Muslim Brotherhood Falters As Egypt Outflanks Islamists

May 28, 2009

Wall Street Journal 15 May 09

By Yaroslav Trofimov

ALEXANDRIA, Egypt — Egypt’s Muslim Brotherhood is on the defensive, its struggles reverberating throughout Islamist movements that the secretive organization has spawned world-wide.

Just recently, the Brothers’ political rise seemed unstoppable. Candidates linked with the group won most races they contested in Egypt’s 2005 parliamentary elections, gaining a record 20% of seats. Across the border in Gaza, another election the following year propelled the Brotherhood’s Palestinian offshoot, Hamas, into power.

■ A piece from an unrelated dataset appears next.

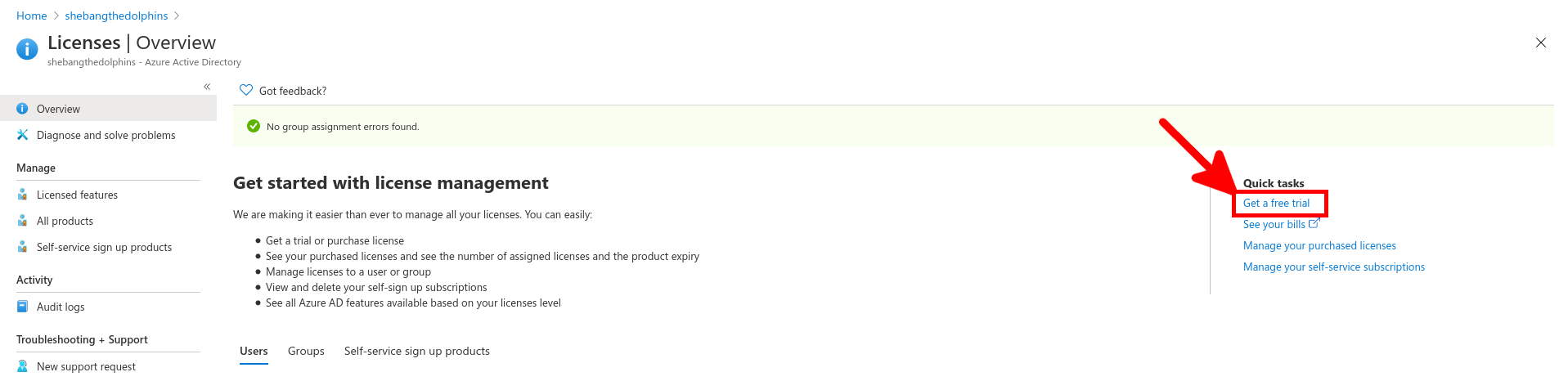Open Manage your self-service subscriptions link
Viewport: 1568px width, 390px height.
(1333, 267)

Since then, Egypt’s government jailed key Brotherhood members, crimped its financing and changed the constitution to clip religious parties’ wings. The Brotherhood made missteps, too, alienating many Egyptians with saber rattling and proposed restrictions on women and Christians. These setbacks have undermined the group’s ability to impose its Islamic agenda on this country of 81 million people, the Arab world’s largest.

“When we’re not advancing, we are retreating. And right now we are not spreading, we are not achieving our goals,” the Brotherhood’s second-in-command, Mohamed Habib, said in an interview.

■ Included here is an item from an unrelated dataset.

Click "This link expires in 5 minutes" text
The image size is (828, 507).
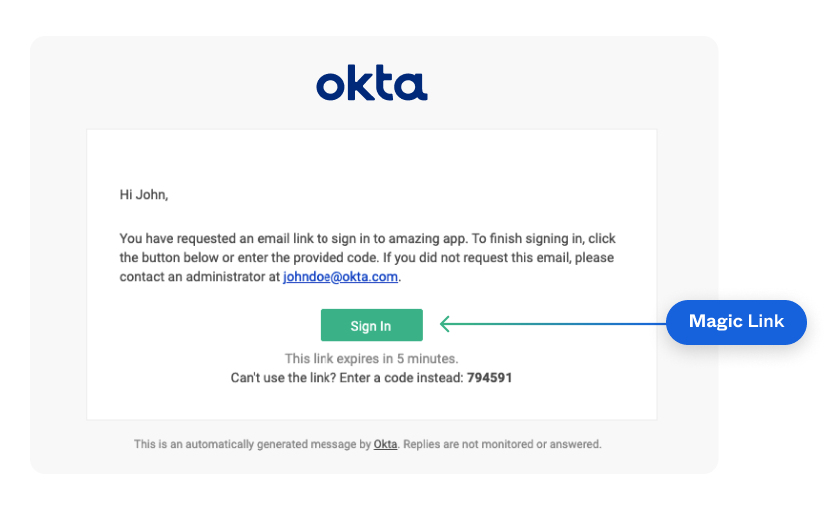(x=371, y=358)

Across the Muslim world, authoritarian governments, Islamist revivalists and liberals often fight for influence. Egypt is a crucial battleground. A decline of the Brotherhood here, with its shrill anti-Israeli rhetoric and intricate ties to Hamas, strengthens President Hosni Mubarak’s policy of engagement with the Jewish state. It could also give him more room to work with President Barack Obama, who is scheduled to visit Egypt next month, on reviving the Arab-Israeli peace process.

Brotherhood leaders caution against reading too much into the current troubles, saying the 81-year-old group has bounced back from past challenges. Others say the government’s suppression of the Brotherhood, Egypt’s main nonviolent opposition movement — paired with arrests of Mr. Mubarak’s secular foes — can unleash more radical forces.

“If it continues this way, it’s very dangerous and could lead to the return of extremism and terrorism in Egypt,” says Ayman Nour, a liberal politician who ran for president against Mr. Mubarak in 2005 and was later imprisoned on campaign-fraud charges that the U.S. government condemned as politically motivated.